Just one year later, that contract looks at worst reasonable and at best a steal. And Provorov’s breakthrough coming hand-in-hand with the Flyers’ breakthrough as a team really hammers home the point that while having that number-one defenseman who can play big minutes and in all situations may not be an unequivocal prerequisite for a team to be a contender, it sure makes things easier.
The question for the Flyers, then, is straightforward: Is the Ivan Provorov that we all saw last season — the one who’s a number-one defenseman not just in nominal role but also in performance — the Ivan Provorov the Flyers can expect to get going forward?
As such, trying to figure why last season was Provorov’s best is a big question the Flyers need to know the answer to. Some of it may just be natural progression; at 23, Provorov is entering what is probably the prime of his NHL career, and he crossed the 300-game mark last season. That he was a better and more consistent player last year than he was when he was 19 shouldn’t be a surprise, even if it wasn’t true the year prior. But there were other factors at play last year that helped Provorov, and the Flyers need to determine if they either don’t need those any more or have properly accounted for them this year.
In particular, there’s the question of his defensive partner. Few recountings of Provorov’s 2019-20 successes can take place without mention of one Matt Niskanen, far and away Provorov’s most frequent defensive partner. Niskanen seemed to check the key boxes last season for what the Flyers needed next to Provorov — a versatile, right-shot defenseman who, when necessary, can either cover for his partner, take the reins, or take a back seat to Provorov.

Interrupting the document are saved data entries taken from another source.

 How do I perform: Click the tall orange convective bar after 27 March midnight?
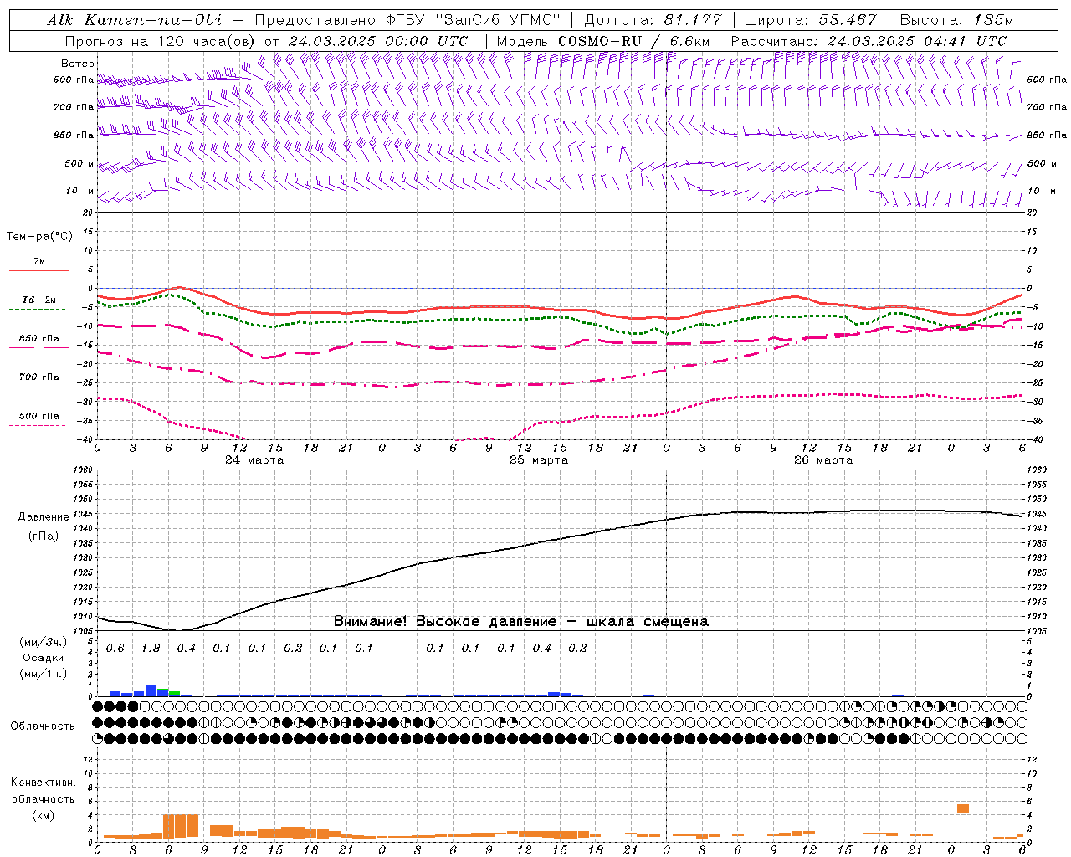point(963,808)
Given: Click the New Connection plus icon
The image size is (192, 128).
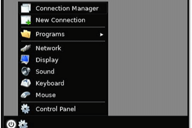Looking at the screenshot, I should [26, 20].
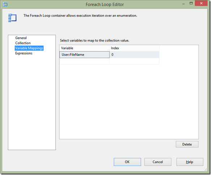Delete the selected variable mapping
Viewport: 211px width, 175px height.
tap(187, 144)
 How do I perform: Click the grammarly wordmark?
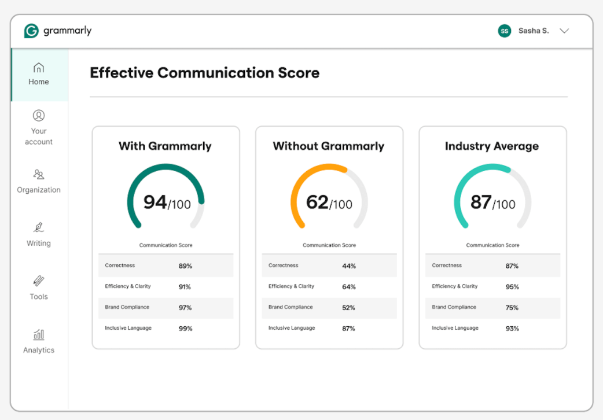click(x=67, y=31)
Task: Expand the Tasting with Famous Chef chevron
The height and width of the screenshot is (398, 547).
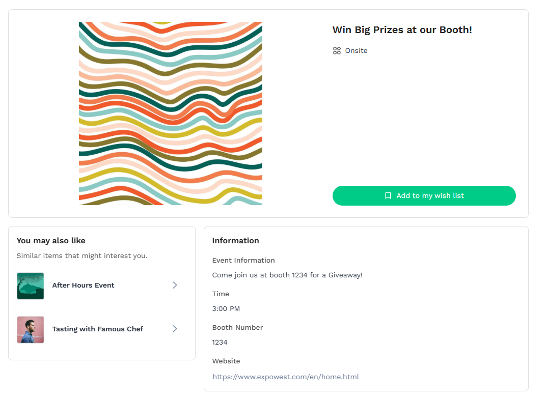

Niskanen is now gone, and there’s still no obvious replacement on that right side of Provorov. Justin Braun fills some of those needs as a competent defender, but he is nothing resembling a puck-mover at this point. Phil Myers brings some exciting upside, but he still seems like he makes enough mistakes that you may not want him that high up in the lineup just yet. And every other realistic option would be playing on their off-side, and with the arguable exception of Travis Sanheim, most of those options have not shown anything in the recent past that would sugges they’re ready for top-pair minutes. (Unless Shayne Gostisbehere walks out of a time machine from 2018 and into the Wells Fargo Center, that is.)
Which brings the question, then, back to Provorov. He’s about to be entering his fifth season in the league. Can he survive and even thrive in the huge role he’s been placed in with a less-than-perfect fit as his partner? Do the Flyers believe that he can be the guy he was last year without a Niskanen-type attached to him at the hip? The early guess here is that they do; the team had some cap space and some external options available this summer, and only ended up signing Erik Gustafsson to a one-year deal. That’s probably not a move for a top-pair right-shot defenseman, so is the answer to “who’s the top-pair right-side defenseman” just “whoever we want to play with Ivan”?
In the end, this is Ivan Provorov’s defense now. Unofficially, it has been since about two months into his NHL career. But his two most successful stretches as an NHLer have often been remembered as great pairings — him with Gostisbehere in 2018, and him with Niskanen last season — rather than transcendent individual extended performances by him. If the Flyers have a partner in mind that’s going to help Provorov recreate what he did last year? Awesome. If they don’t? They better hope he’s ready to do it themselves.
Because as Provorov goes, the Flyers tend to.